Friday, December 13, 2024

Should Bans on Puberty Blockers Be Upheld by the Supreme Court?

Parents can strengthen their families, communities, states, and nations by insisting that their government have family-friendly policies. Many children and teenagers are given puberty blockers that “may have had adverse effects on children’s bone density, cognitive performance, emotional stability, and future fertility,” according to National Health Service England and as reported by Joseph McKinnon at The Blaze.

McKinnon further reported that the National Health Service England “announced in March that minors in the United Kingdom will no longer be prescribed puberty blockers at so-called gender-identity clinics.” The reason given by the same organization was that there was not enough evidence that the puberty blockers were safe. The United Kingdom used emergency powers to ban the use of puberty blockers on minors. It is past time for the United States to do the same.

Blaze News previously reported that the drugs in question, luteinizing hormone-releasing hormone agonists, also known as GnRHa, have long been used to chemically castrate sex offenders.


According to the medical advocacy group Do No Harm’s Stop the Harm database, between 2019 and 2023, at least 13,994 American minors underwent sex-change treatments and over 8,500 received hormones and puberty blockers. The Free Press noted in August that the leading provider of sex-change hormones for young adults in the United States is Planned Parenthood.


Puberty blockers, rebranded for kids with gender confusion, have been characterized as safe and effective by LGBT activists and pharmaceutical reps. This narrative did not, however, survive the release of the Cass Review earlier this year, at least on the other side of the Atlantic.


Dr. Hilary Cass, an acclaimed British medical doctor who previously served as president of the Royal College of Pediatrics and Child Health, was commissioned by NHS England to investigate the U.K. sex-change regime and its youth-facing services. The penetrating investigation revealed that where so-called gender science is concerned, “there is not a reliable evidence base upon which to make clinical decisions, or for children and their families to make informed choices.”


Extra to pointing out that so-called gender-science is largely based on research of “poor quality,” demonstrating “poor study design, inadequate follow-up periods and a lack of objectivity in reporting of results,” the Cass Review demolished the case for using puberty blockers, stressing the uses “are unproven and benefits/harms are unknown.”

(Dataset records)
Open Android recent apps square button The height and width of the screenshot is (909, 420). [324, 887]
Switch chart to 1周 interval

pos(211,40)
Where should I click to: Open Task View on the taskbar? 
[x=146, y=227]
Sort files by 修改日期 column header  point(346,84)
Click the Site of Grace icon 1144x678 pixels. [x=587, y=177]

...

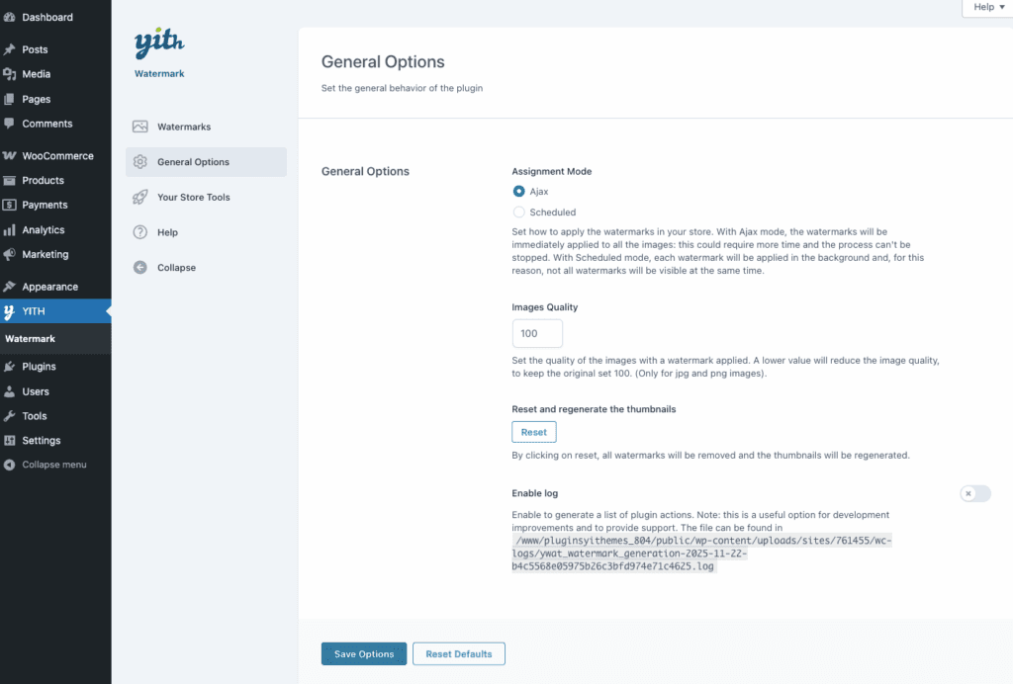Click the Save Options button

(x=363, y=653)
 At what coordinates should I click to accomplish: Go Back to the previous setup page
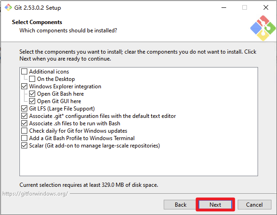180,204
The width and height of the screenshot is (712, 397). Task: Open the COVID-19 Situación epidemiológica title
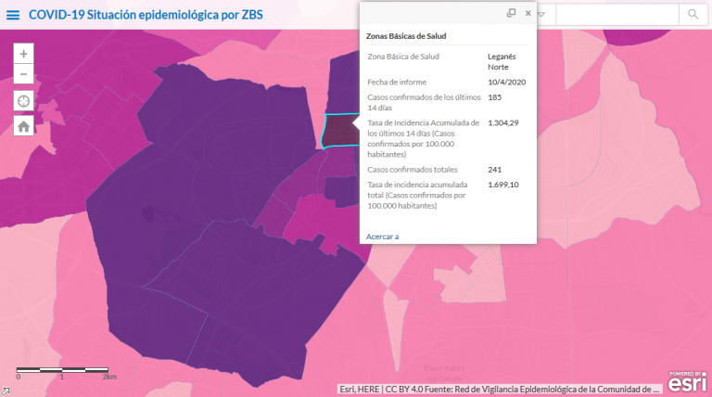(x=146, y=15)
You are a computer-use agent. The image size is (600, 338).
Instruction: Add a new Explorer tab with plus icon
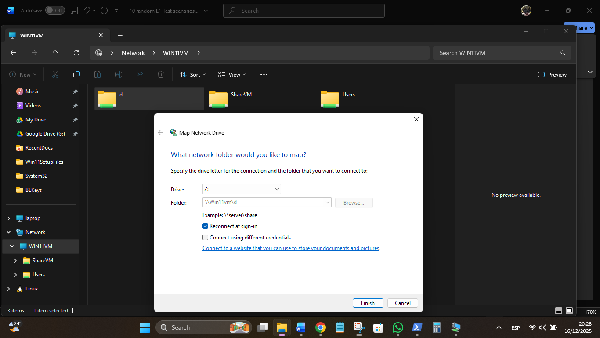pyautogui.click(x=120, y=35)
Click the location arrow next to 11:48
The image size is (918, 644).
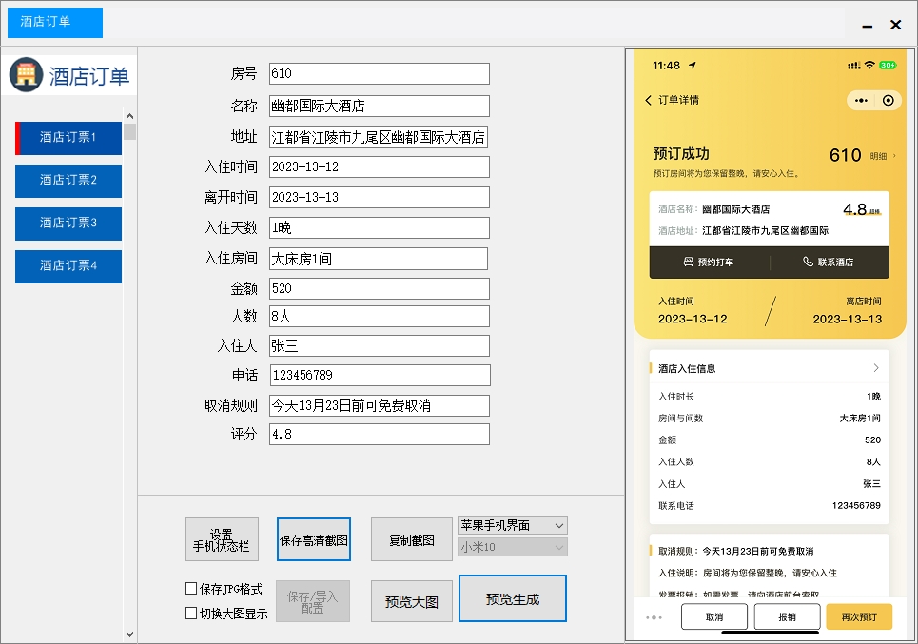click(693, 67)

## Required actions
(a) Could you extract the passage from the puberty blocker article word for word, starting at the words "Blaze News previously" and ending after "is Planned Parenthood."?
(b) According to the puberty blocker article, what areas of children's health may puberty blockers have adversely affected, as quoted from National Health Service England?
(c) Can you carry on writing the puberty blocker article from where it stops?

## Task responses
(a)
Blaze News previously reported that the drugs in question, luteinizing hormone-releasing hormone agonists, also known as GnRHa, have long been used to chemically castrate sex offenders.


According to the medical advocacy group Do No Harm’s Stop the Harm database, between 2019 and 2023, at least 13,994 American minors underwent sex-change treatments and over 8,500 received hormones and puberty blockers. The Free Press noted in August that the leading provider of sex-change hormones for young adults in the United States is Planned Parenthood.

(b)
- Bone density
- Cognitive performance
- Emotional stability
- Future fertility

(c)
The review found not only that puberty blockers compromise bone density but have no apparent impact on so-called gender dysphoria….


James Palmer, the NHS medical director for specialized services, stated, “Evidence reviews by NICE and NHS England, supported by Dr Cass, clearly showed there is not enough evidence to support the safety or clinical effectiveness of puberty suppressing hormones for the treatment of gender dysphoria or incongruence which is why the NHS decided that they would no longer be routinely offered to children and young people.”


Of the 28 states where Republicans control the legislature, 24 red states have successfully passed bans to protect children from puberty blockers, hormone therapies, or sex-change mutilations, reported the New York Times. Robert Hinkle, a Clinton-nominated federal judge, suggested that such Republicans had actually acted on “old-fashioned discriminatory animus.”


The U.S. Supreme Court heard arguments last week about a puberty blocker ban in Tennessee. Should the high court uphold the ban when issuing its decision in United States v. Skrmetti sometime next year, similar bans will be reinforced across the country.

Parents in the United States should be hoping and praying that the justices of the Supreme Court will uphold the ban. Gender dysphoria is a mental condition that needs mental therapy, not a physical condition that can be fixed with puberty blockers and/or surgery. Parents and other U.S. citizens must become activists to protect children and adolescents from adults who want to hurt them. The best way to accomplish this task is to use legal means to ban such treatment. By doing so, parents can strengthen their family, community, state, and nation.